INFORMATION SUPPLIED
━━━━━━━━━━

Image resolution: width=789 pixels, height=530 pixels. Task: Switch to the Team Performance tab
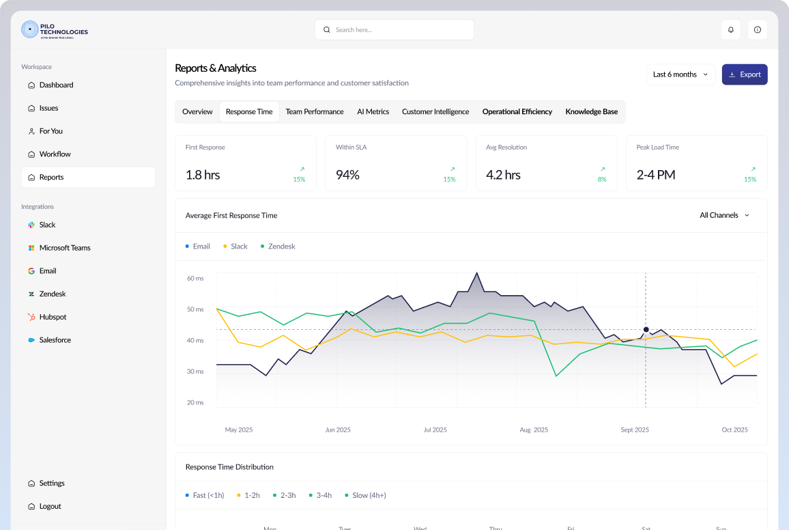coord(314,111)
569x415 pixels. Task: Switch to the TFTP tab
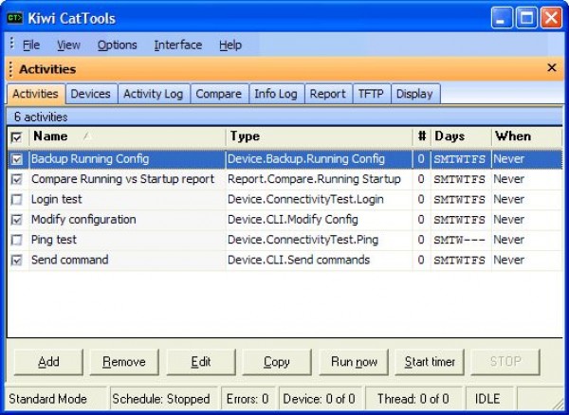click(370, 94)
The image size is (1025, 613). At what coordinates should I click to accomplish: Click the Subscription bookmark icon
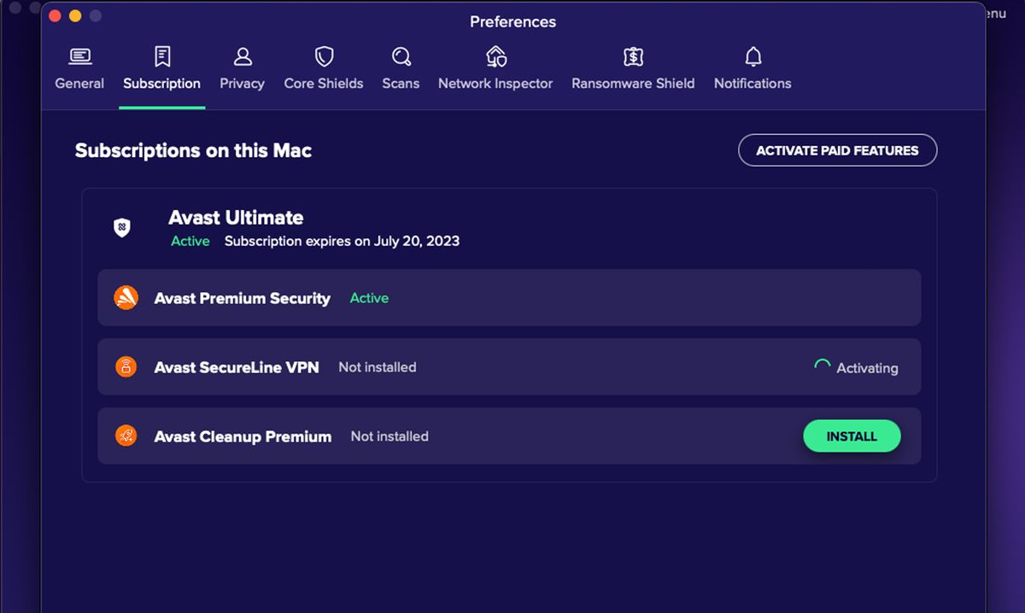click(x=161, y=55)
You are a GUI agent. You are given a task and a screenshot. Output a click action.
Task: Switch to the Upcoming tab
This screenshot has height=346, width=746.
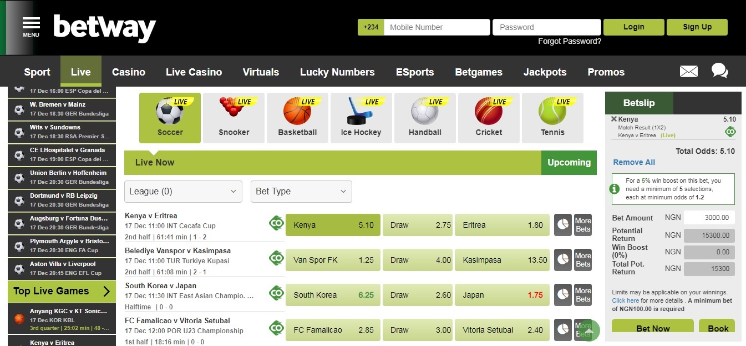tap(569, 163)
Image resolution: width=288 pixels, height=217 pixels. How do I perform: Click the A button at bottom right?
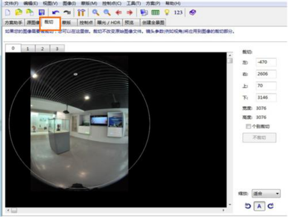[x=259, y=206]
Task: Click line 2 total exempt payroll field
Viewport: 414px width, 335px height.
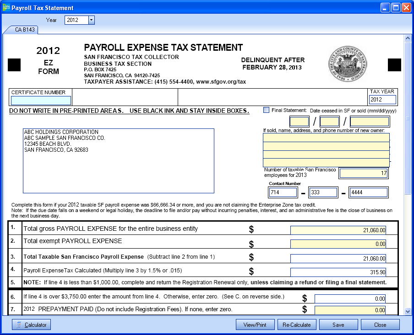Action: point(338,244)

━━━━━━━━━━

TASK BRIEF
Beginning with the line containing "Task: Switch to the Upcoming tab" and ending with the last line of the listing above, output those lines exactly as written, without pictures.

RESULT OF THE EXERCISE
Task: Switch to the Upcoming tab
This screenshot has height=346, width=746.
tap(569, 163)
Image resolution: width=288 pixels, height=217 pixels. How do I perform: Click the A button at bottom right?
[x=259, y=206]
Task: Click line 2 total exempt payroll field
Viewport: 414px width, 335px height.
Action: point(338,244)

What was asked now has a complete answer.